┏━━
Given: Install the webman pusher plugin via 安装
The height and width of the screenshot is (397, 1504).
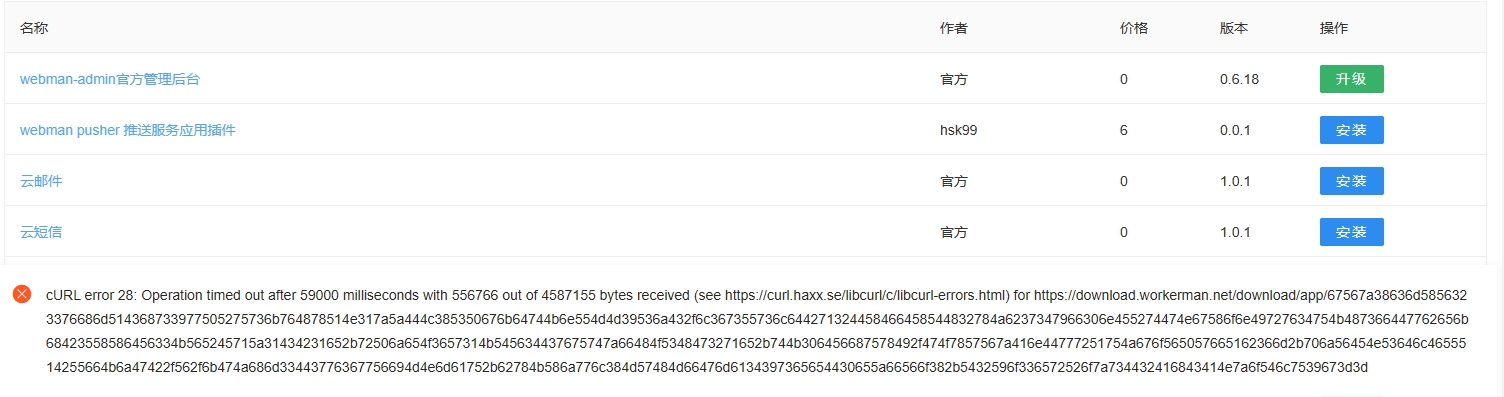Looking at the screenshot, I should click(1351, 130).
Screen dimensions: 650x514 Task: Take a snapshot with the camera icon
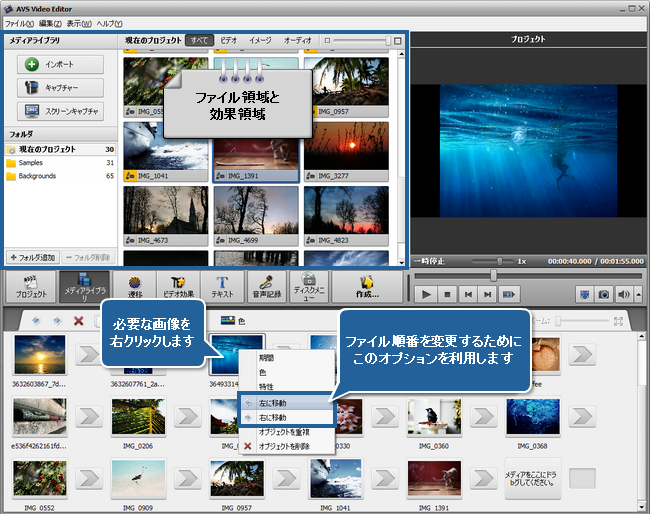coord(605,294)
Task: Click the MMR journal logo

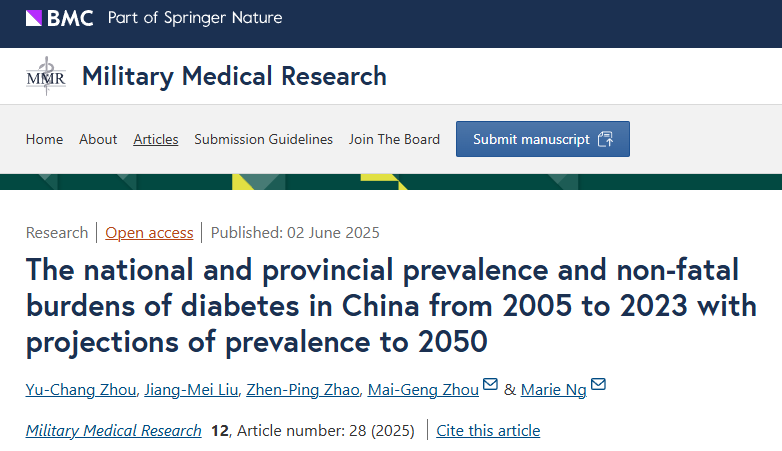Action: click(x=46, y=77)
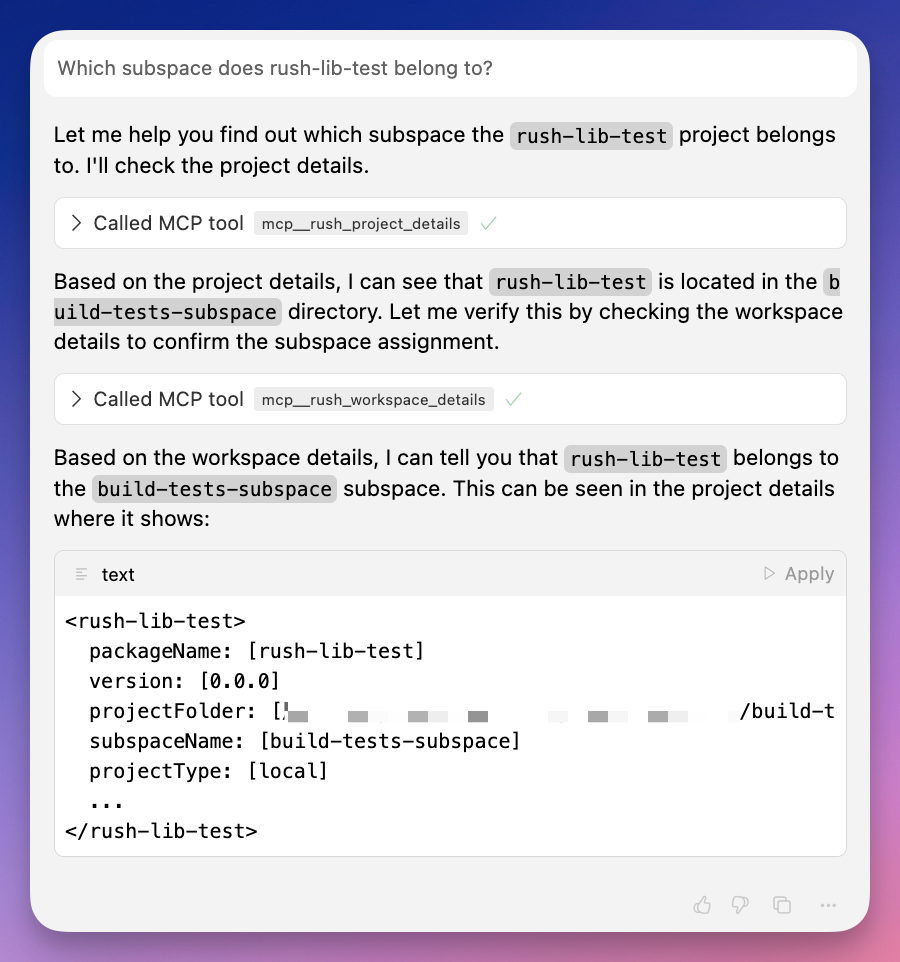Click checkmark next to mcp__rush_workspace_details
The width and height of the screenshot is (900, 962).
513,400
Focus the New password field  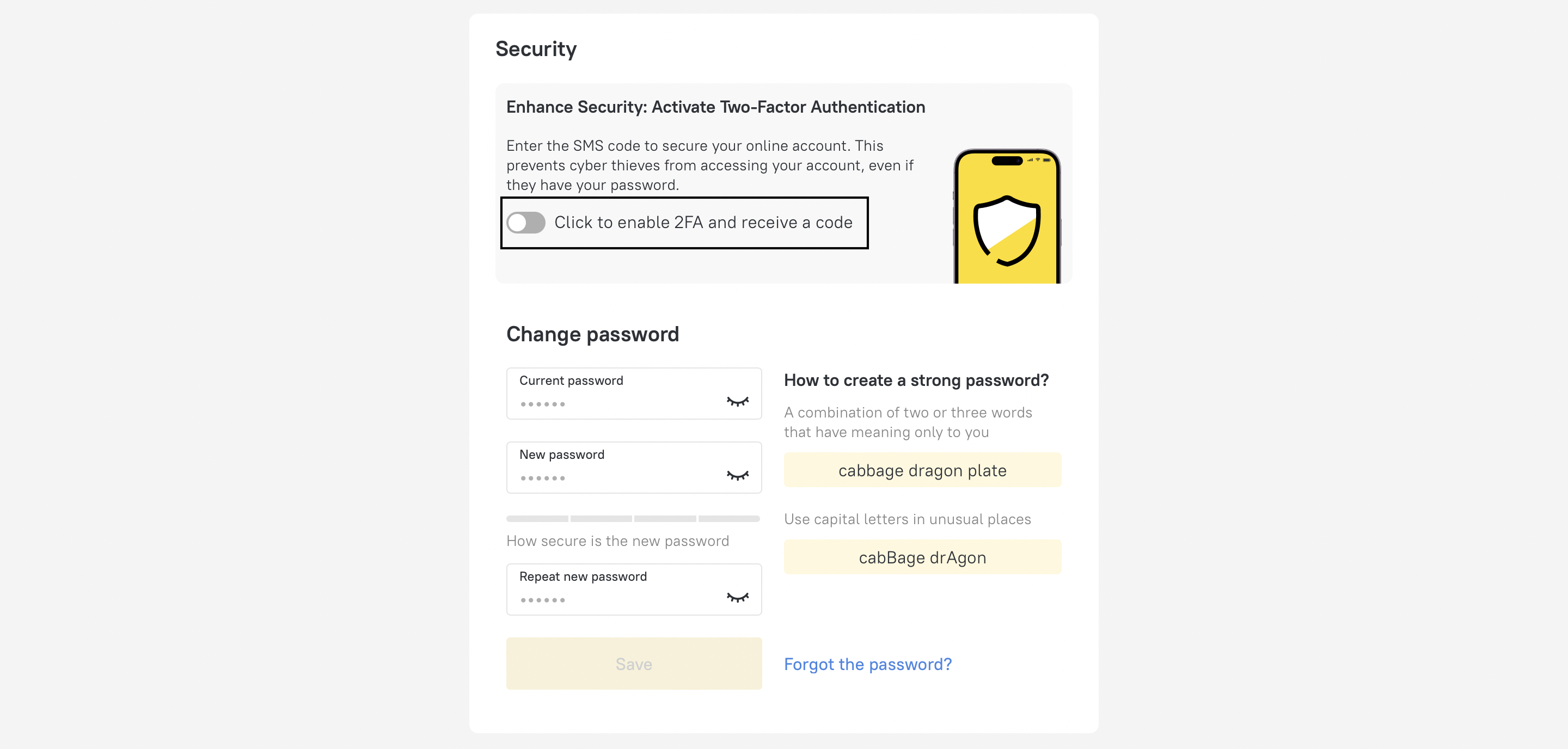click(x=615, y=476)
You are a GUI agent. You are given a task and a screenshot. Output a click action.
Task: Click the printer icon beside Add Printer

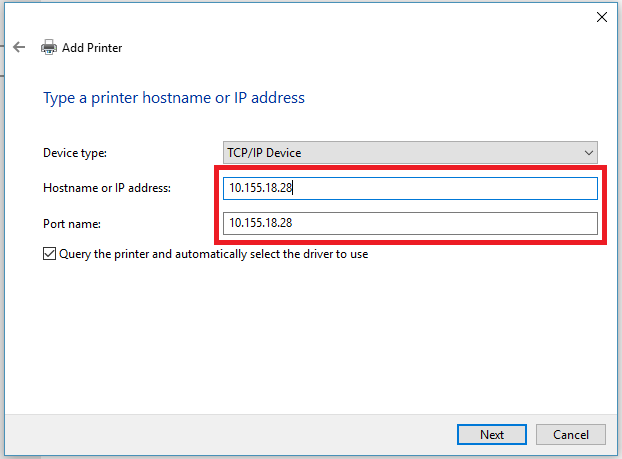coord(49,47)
┗━━
» **Exercise goal**: Rewrite the listing from the line containing "You are a GUI" through the end of the listing, inclusive, with "printer icon" changed to "printer button" and everything else left as it is. Omit the pictures from your answer.

» **The completed task**:
You are a GUI agent. You are given a task and a screenshot. Output a click action.
Task: Click the printer button beside Add Printer

coord(49,47)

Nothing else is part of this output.